Selected text
--

Long-term resident adipose-derived stromal stem cells in the microenvironment remodeling BLCA cell stemness and EMT promotes bladder cancer progression.

The role of adipose-derived stromal stem cells (ADSCs) in BLCA progression is unclear. We investigated the effects of invasion, stemness, Epithelial-mesenchymal transition (EMT), and drug resistance of BLCA cells co-cultured with ADSCs for a long period of time. Cells were divided into six groups: ADSCs group, ADSCs: T24 group (10:1, 3:1 and 1:1 groups), ADSCs-derived conditioned medium group (CM) and T24 cell group (T24), and cells in each group were cultured to 14 days, and puromycin (puro) was added to the co-cultured cell to remove ADSCs cells without puro resistance, and then the function of T24 cells (10:1-COC, 3:1-COC and 1:1-COC) after co-culture was studied; CCK-8 assay, Transwell, Wound healing, Flow cytometry, RNA-sequencing, qRT-PCR and Western Bloting assay were used to detect cell proliferation, invasion, migration, apoptosis and cellular mRNA and protein expression levels, respectively. We unexpectedly found enhanced stemness and drug resistance of BLCA cells after prolonged contact culture with ADSCs. T24 cells after co-culture mediated cell proliferation, invasion, EMT, stemness, drug resistance and immune escape by up-regulating MDM2, mt-P53 and PD-L1, compared to CM and T24 groups. The inhibitor Atezo and CP-31,398 eliminated mt-P53 and PD-L1-mediated T24 cell drug resistance and stemness, respectively. This study demonstrated that after prolonged co-culture of BLCA cells with ADSCs, the stemness, drug resistance, and immune evasion of T24 cells were dramatically enhanced, suggesting that long-term resident ADSCs in the bladder cancer tumor microenvironment play a procarcinogenic role.

--

Exercises
• a. Reproduce word for word the part of the bladder cancer abstract starting with "Long-term resident adipose-derived" and going on through "bladder cancer progression.".
• b. Answer these questions from the bladder cancer abstract:
(i) For how many days were the cells in each group cultured?
(ii) What was added to the co-cultured cells to remove the ADSCs?
(iii) Which two inhibitors are named in the abstract?
The lines that come next play no role here.

Material shown
--

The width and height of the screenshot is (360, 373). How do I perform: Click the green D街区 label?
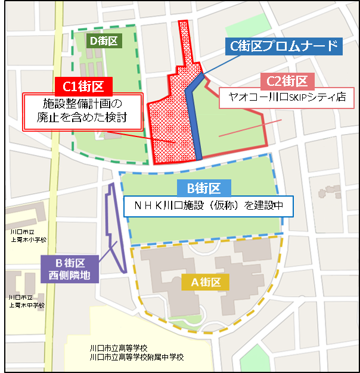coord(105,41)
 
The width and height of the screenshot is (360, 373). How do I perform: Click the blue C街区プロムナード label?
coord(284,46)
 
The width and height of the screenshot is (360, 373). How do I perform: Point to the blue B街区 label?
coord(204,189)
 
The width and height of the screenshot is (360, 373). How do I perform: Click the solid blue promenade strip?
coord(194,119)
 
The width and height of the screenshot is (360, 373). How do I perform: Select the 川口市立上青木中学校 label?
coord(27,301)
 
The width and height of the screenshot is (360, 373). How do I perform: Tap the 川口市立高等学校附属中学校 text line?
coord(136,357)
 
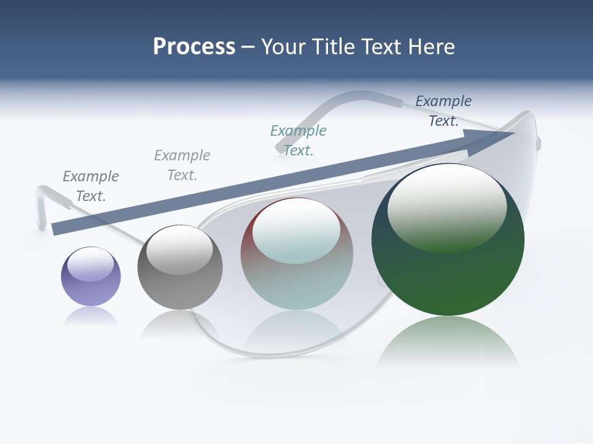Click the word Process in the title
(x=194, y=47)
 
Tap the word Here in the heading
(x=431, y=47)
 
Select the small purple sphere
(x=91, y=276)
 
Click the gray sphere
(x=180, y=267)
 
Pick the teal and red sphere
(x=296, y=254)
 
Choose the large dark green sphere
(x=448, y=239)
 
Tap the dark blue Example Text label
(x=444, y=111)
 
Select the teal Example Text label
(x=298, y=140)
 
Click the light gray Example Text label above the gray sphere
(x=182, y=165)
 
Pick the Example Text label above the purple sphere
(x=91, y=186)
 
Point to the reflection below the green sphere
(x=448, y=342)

--

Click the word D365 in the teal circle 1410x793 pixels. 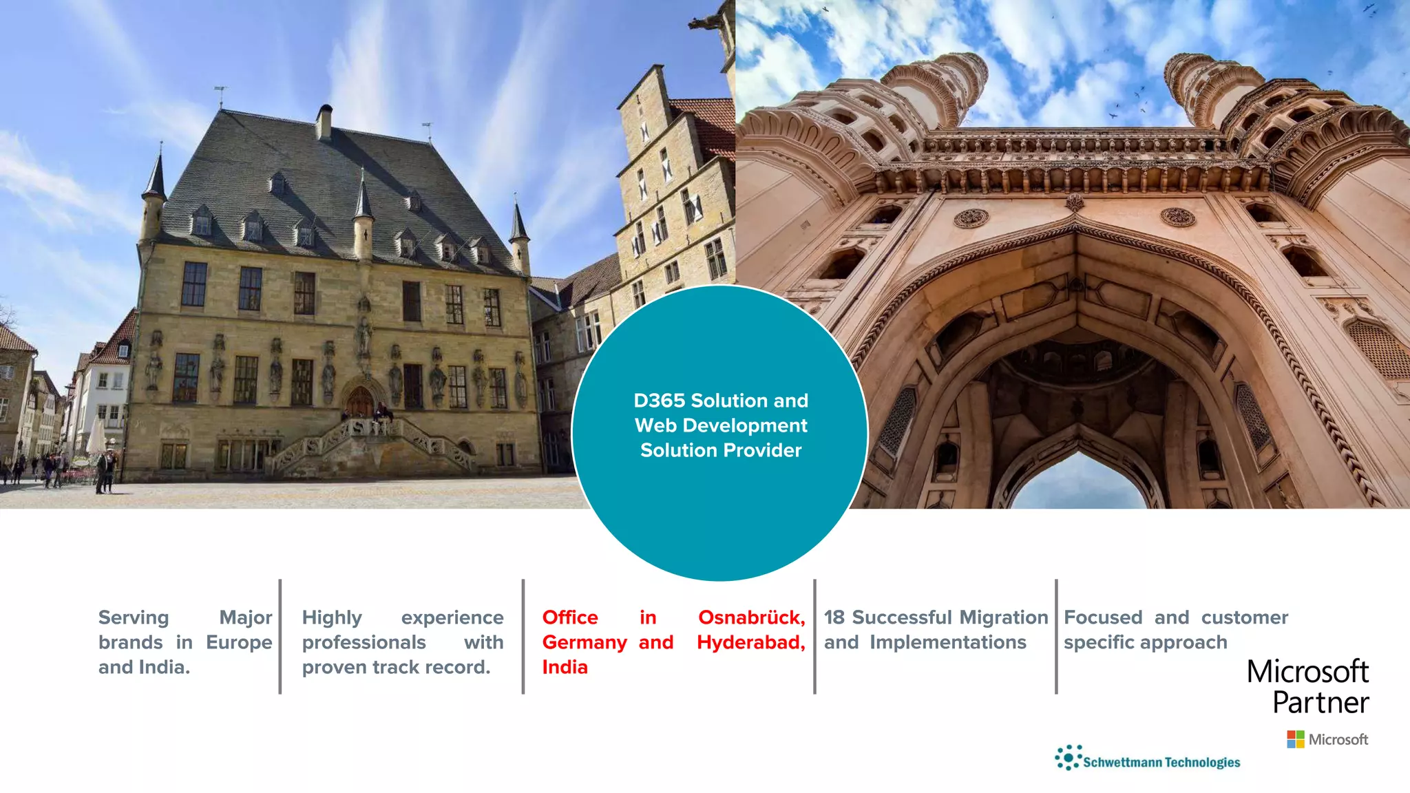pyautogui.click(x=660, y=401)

--

Results for each task
• a.
Long-term resident adipose-derived stromal stem cells in the microenvironment remodeling BLCA cell stemness and EMT promotes bladder cancer progression.

• b.
(i) 14 days
(ii) Puromycin
(iii) Atezo and CP-31,398